SHORT PROBLEM A:
In the records that follow the text below, replace every occurrence of "screenshot" with "capture" and reproduce those lines otherwise unchanged. Omit the pictures from your answer.

EXTRACT PROVIDED:
= Ivan Sutherland (ethnologist) =

New Zealand ethnologist and university professor

Ivan Lorin George Sutherland (10 May 1897 – 21 or 22 February 1952) was a New Zealand ethnologist and university professor.

Sutherland was born in 1897 in Masterton. His father was a sawmill hand; both parents were active in The Salvation Army. Sutherland attended Masterton District High School but left before qualifying for further study to work for a bank. He moved to Wellington aged 19 become a minister for the Methodist church. He graduated from Victoria University College in 1918 and enrolled for the army, but fell ill and was discharged. He returned to Victoria University College and studied under Thomas Hunter, obtaining a Master of Arts. He then attended the University of Glasgow, where he obtained a PhD in 1924.

EXTRACTED DATA:
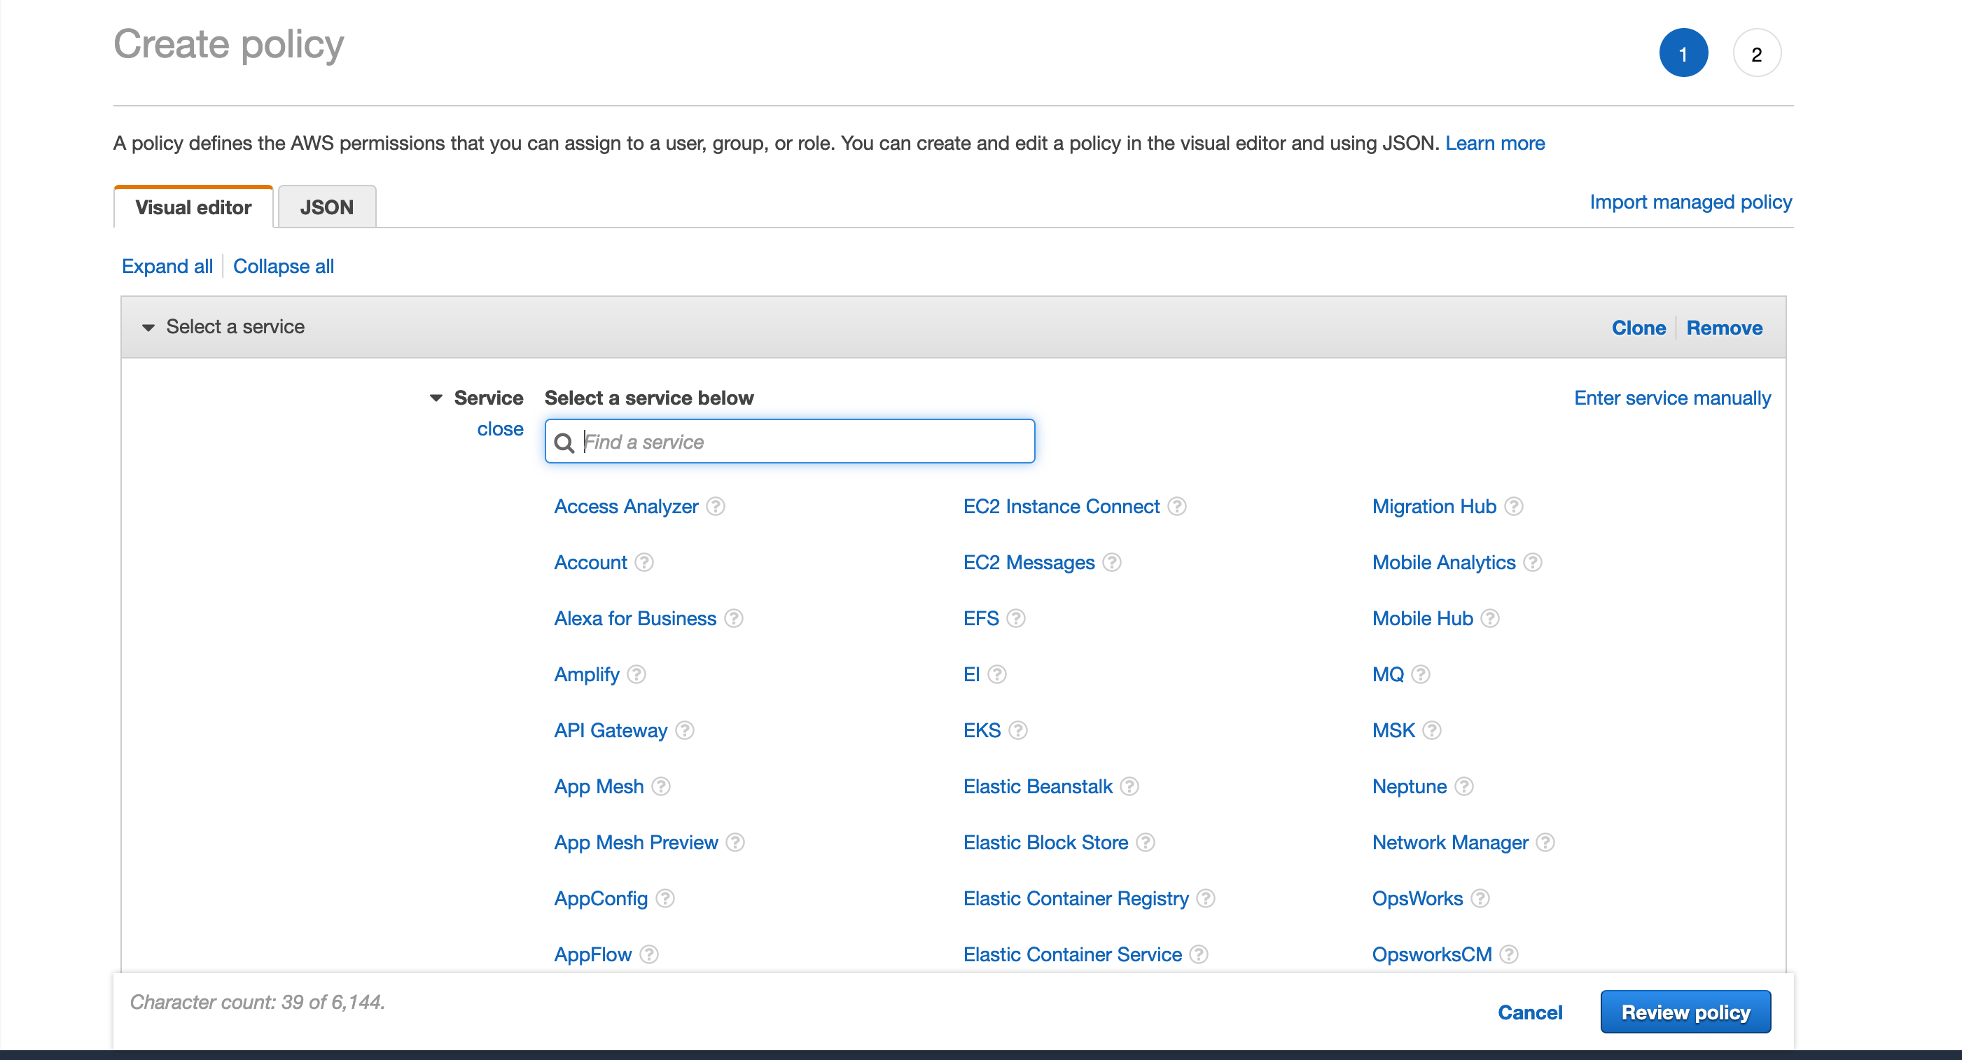Choose the Elastic Container Registry service
Image resolution: width=1962 pixels, height=1060 pixels.
click(x=1075, y=899)
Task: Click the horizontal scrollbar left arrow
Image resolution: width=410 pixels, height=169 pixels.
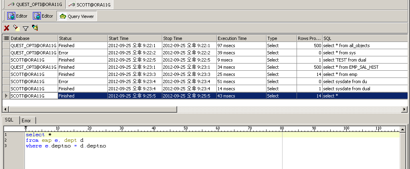Action: coord(6,109)
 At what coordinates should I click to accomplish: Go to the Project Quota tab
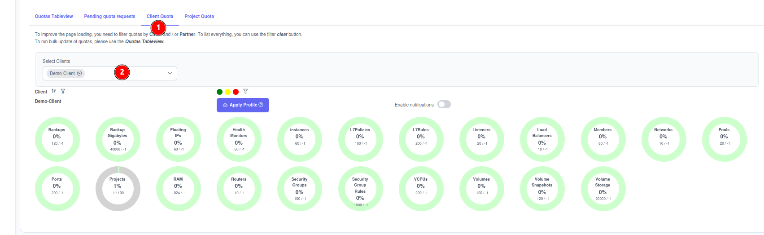coord(199,16)
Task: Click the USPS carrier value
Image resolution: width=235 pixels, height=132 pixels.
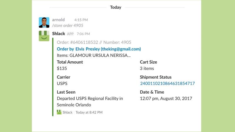Action: pos(62,83)
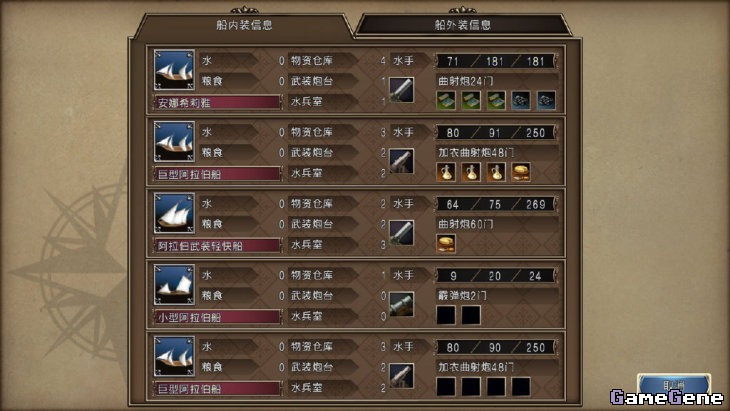Click the leftmost green cargo icon in 安娜希莉雅 row
Image resolution: width=730 pixels, height=411 pixels.
(x=446, y=101)
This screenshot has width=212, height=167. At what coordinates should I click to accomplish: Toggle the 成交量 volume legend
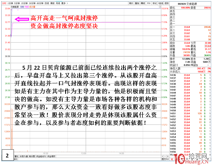click(32, 6)
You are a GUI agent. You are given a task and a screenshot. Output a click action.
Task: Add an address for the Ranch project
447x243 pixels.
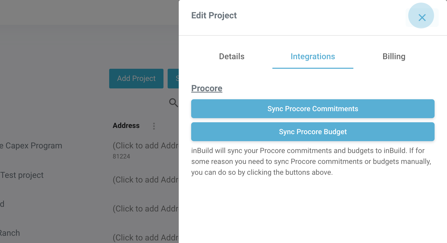click(x=146, y=238)
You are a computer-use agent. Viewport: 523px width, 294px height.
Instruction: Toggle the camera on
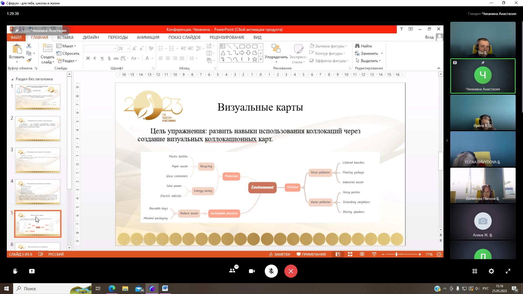[252, 271]
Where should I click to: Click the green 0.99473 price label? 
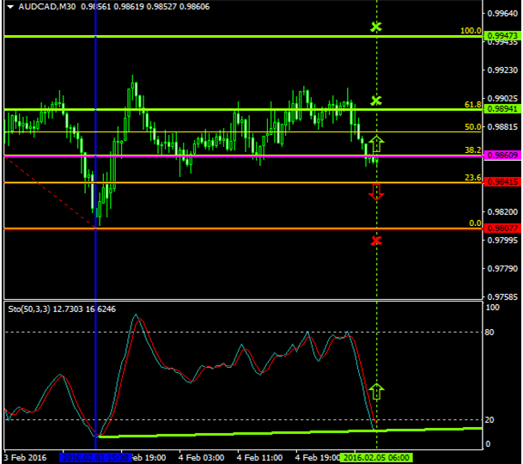coord(501,36)
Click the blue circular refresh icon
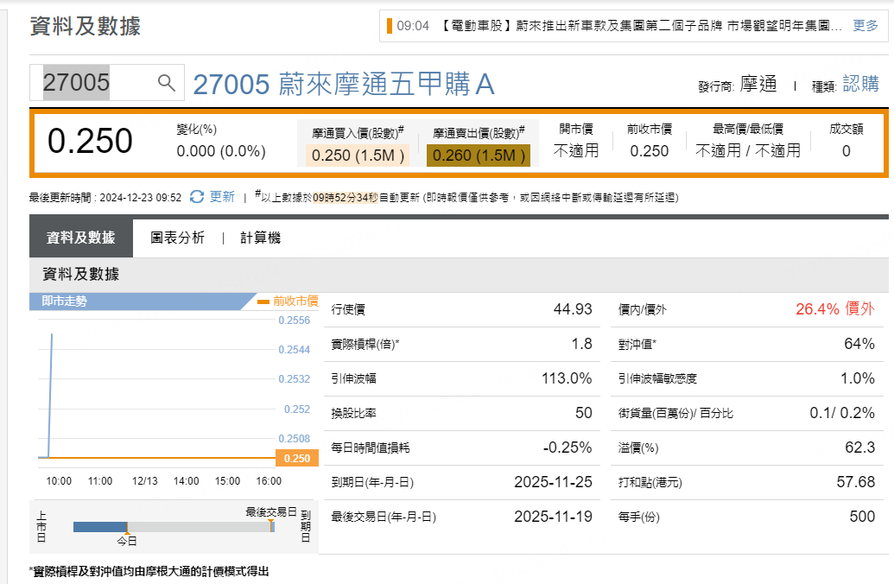Viewport: 894px width, 584px height. (x=197, y=197)
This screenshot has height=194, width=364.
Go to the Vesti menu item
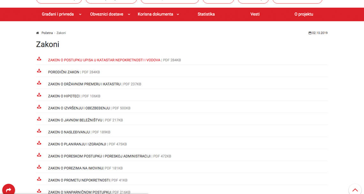(255, 14)
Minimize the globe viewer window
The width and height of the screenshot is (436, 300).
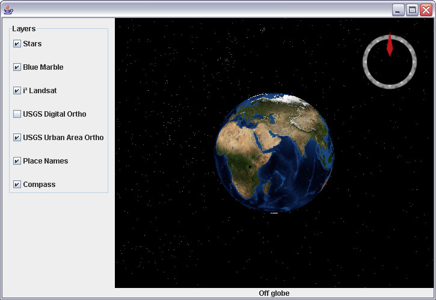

SHORT PROBLEM B:
According to the biographical text on Ivan Sutherland, at which university did he obtain his PhD, and in what year?

FULL SOLUTION A:
Choose the Elastic Container Registry service
Image resolution: width=1962 pixels, height=1060 pixels.
click(x=1075, y=899)
Task: Click the horizontal scrollbar left arrow
Image resolution: width=410 pixels, height=169 pixels.
Action: coord(6,109)
 At what coordinates should I click to accomplish: Go to the Project Quota tab
coord(199,16)
Task: Click the USPS carrier value
Image resolution: width=235 pixels, height=132 pixels.
Action: pos(62,83)
Click the leftmost green cargo icon in 安娜希莉雅 row
Image resolution: width=730 pixels, height=411 pixels.
(x=446, y=101)
This capture has width=212, height=167. At what coordinates should I click to accomplish: Toggle the 成交量 volume legend
click(32, 6)
You are a GUI agent. You are given a task and a capture. Output a click action.
Task: Add an address for the Ranch project
447x243 pixels.
click(x=146, y=238)
You are a computer-use agent. Viewport: 523px width, 294px height.
Instruction: Toggle the camera on
[252, 271]
Where should I click to: Click the green 0.99473 price label? 
coord(501,36)
Click the blue circular refresh icon
Viewport: 894px width, 584px height. (x=197, y=197)
This capture has height=194, width=364.
Go to the Vesti menu item
(255, 14)
Minimize the globe viewer window
The width and height of the capture is (436, 300).

FULL SOLUTION B:
He obtained his PhD at the University of Glasgow in 1924.